Please output the following lines word for word, with nothing changed.

[Collection entries]
--- Start ---
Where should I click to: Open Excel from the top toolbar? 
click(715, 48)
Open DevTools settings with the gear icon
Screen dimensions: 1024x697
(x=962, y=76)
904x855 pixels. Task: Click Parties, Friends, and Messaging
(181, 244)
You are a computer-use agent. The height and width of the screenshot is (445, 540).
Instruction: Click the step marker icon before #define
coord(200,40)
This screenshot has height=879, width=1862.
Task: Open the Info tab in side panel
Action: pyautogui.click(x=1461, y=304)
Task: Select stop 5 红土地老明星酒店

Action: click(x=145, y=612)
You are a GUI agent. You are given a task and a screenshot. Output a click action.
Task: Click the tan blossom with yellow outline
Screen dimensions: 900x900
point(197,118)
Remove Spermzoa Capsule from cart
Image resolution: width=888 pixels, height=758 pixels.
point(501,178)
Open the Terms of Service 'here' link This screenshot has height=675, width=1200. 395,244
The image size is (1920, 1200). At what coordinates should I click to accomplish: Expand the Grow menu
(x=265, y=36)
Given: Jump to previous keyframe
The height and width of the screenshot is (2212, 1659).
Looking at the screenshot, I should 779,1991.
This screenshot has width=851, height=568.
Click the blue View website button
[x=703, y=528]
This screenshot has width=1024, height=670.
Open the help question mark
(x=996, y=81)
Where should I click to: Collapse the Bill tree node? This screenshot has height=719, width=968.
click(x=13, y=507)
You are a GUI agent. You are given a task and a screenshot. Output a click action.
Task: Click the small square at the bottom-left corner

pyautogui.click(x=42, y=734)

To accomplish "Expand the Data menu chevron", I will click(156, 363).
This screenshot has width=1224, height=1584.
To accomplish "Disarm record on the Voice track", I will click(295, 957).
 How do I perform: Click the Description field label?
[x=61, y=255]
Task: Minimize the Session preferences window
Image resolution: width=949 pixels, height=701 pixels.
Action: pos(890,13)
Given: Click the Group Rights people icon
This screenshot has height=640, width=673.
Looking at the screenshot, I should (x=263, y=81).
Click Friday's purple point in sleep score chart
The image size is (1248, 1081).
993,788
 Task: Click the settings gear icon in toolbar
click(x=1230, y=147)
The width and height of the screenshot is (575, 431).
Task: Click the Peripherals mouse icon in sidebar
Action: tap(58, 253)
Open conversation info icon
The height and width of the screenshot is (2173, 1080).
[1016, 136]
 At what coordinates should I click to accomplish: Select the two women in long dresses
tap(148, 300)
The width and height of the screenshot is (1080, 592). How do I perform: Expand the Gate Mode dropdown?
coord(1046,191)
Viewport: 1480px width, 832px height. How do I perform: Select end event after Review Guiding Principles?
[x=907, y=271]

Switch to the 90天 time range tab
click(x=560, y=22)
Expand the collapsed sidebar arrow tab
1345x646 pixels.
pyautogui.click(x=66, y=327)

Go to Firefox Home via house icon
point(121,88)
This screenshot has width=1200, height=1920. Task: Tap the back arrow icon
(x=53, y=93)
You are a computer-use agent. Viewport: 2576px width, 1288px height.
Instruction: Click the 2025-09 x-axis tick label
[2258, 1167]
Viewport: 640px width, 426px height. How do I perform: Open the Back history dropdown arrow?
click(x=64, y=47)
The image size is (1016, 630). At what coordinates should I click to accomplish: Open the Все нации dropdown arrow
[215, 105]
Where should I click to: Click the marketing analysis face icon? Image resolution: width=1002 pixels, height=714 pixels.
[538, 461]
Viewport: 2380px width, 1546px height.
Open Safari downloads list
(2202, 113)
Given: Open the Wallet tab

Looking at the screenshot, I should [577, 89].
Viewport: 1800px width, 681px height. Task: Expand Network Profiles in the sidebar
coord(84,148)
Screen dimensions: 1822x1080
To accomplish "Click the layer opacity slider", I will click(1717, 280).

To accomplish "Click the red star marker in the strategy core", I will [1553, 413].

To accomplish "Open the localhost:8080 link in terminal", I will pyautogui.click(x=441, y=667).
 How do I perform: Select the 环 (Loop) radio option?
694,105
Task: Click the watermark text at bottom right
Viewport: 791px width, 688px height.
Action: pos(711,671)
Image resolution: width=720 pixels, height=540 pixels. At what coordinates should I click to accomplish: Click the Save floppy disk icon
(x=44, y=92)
--- End ---
* [Reply]:
Where should I click to: Open Excel from the top toolbar? 
click(715, 48)
Open DevTools settings with the gear icon
Screen dimensions: 1024x697
(x=962, y=76)
904x855 pixels. Task: Click Parties, Friends, and Messaging
(181, 244)
You are a computer-use agent. The height and width of the screenshot is (445, 540).
Instruction: Click the step marker icon before #define
coord(200,40)
This screenshot has height=879, width=1862.
Task: Open the Info tab in side panel
Action: pyautogui.click(x=1461, y=304)
Task: Select stop 5 红土地老明星酒店

Action: click(x=145, y=612)
You are a GUI agent. You are given a task and a screenshot. Output a click action.
Task: Click the tan blossom with yellow outline
Screen dimensions: 900x900
point(197,118)
Remove Spermzoa Capsule from cart
Image resolution: width=888 pixels, height=758 pixels.
point(501,178)
Open the Terms of Service 'here' link This screenshot has height=675, width=1200. 395,244
The image size is (1920, 1200). At what coordinates should I click to accomplish: Expand the Grow menu
(x=265, y=36)
Given: Jump to previous keyframe
The height and width of the screenshot is (2212, 1659).
Looking at the screenshot, I should 779,1991.
This screenshot has width=851, height=568.
Click the blue View website button
[x=703, y=528]
This screenshot has width=1024, height=670.
Open the help question mark
(x=996, y=81)
Where should I click to: Collapse the Bill tree node? This screenshot has height=719, width=968.
click(x=13, y=507)
You are a GUI agent. You are given a task and a screenshot. Output a click action.
Task: Click the small square at the bottom-left corner

pyautogui.click(x=42, y=734)

To accomplish "Expand the Data menu chevron", I will click(156, 363).
This screenshot has width=1224, height=1584.
To accomplish "Disarm record on the Voice track", I will click(295, 957).
 How do I perform: Click the Description field label?
[x=61, y=255]
Task: Minimize the Session preferences window
Image resolution: width=949 pixels, height=701 pixels.
Action: pos(890,13)
Given: Click the Group Rights people icon
This screenshot has height=640, width=673.
Looking at the screenshot, I should (x=263, y=81).
Click Friday's purple point in sleep score chart
The image size is (1248, 1081).
993,788
 Task: Click the settings gear icon in toolbar
click(x=1230, y=147)
The width and height of the screenshot is (575, 431).
Task: Click the Peripherals mouse icon in sidebar
Action: tap(58, 253)
Open conversation info icon
The height and width of the screenshot is (2173, 1080).
[1016, 136]
 At what coordinates should I click to accomplish: Select the two women in long dresses
tap(148, 300)
The width and height of the screenshot is (1080, 592). How do I perform: Expand the Gate Mode dropdown?
coord(1046,191)
Viewport: 1480px width, 832px height. How do I perform: Select end event after Review Guiding Principles?
[x=907, y=271]

Switch to the 90天 time range tab
click(x=560, y=22)
Expand the collapsed sidebar arrow tab
1345x646 pixels.
pyautogui.click(x=66, y=327)

Go to Firefox Home via house icon
point(121,88)
This screenshot has width=1200, height=1920. Task: Tap the back arrow icon
(x=53, y=93)
You are a computer-use agent. Viewport: 2576px width, 1288px height.
Instruction: Click the 2025-09 x-axis tick label
[2258, 1167]
Viewport: 640px width, 426px height. How do I perform: Open the Back history dropdown arrow?
click(x=64, y=47)
The image size is (1016, 630). At what coordinates should I click to accomplish: Open the Все нации dropdown arrow
[215, 105]
Where should I click to: Click the marketing analysis face icon? Image resolution: width=1002 pixels, height=714 pixels.
[538, 461]
Viewport: 2380px width, 1546px height.
Open Safari downloads list
(2202, 113)
Given: Open the Wallet tab

Looking at the screenshot, I should [577, 89].
Viewport: 1800px width, 681px height. Task: Expand Network Profiles in the sidebar
coord(84,148)
Screen dimensions: 1822x1080
To accomplish "Click the layer opacity slider", I will click(1717, 280).

To accomplish "Click the red star marker in the strategy core", I will [1553, 413].

To accomplish "Open the localhost:8080 link in terminal", I will pyautogui.click(x=441, y=667).
 How do I perform: Select the 环 (Loop) radio option?
694,105
Task: Click the watermark text at bottom right
Viewport: 791px width, 688px height.
Action: pos(711,671)
Image resolution: width=720 pixels, height=540 pixels. At what coordinates should I click to accomplish: Click the Save floppy disk icon
(x=44, y=92)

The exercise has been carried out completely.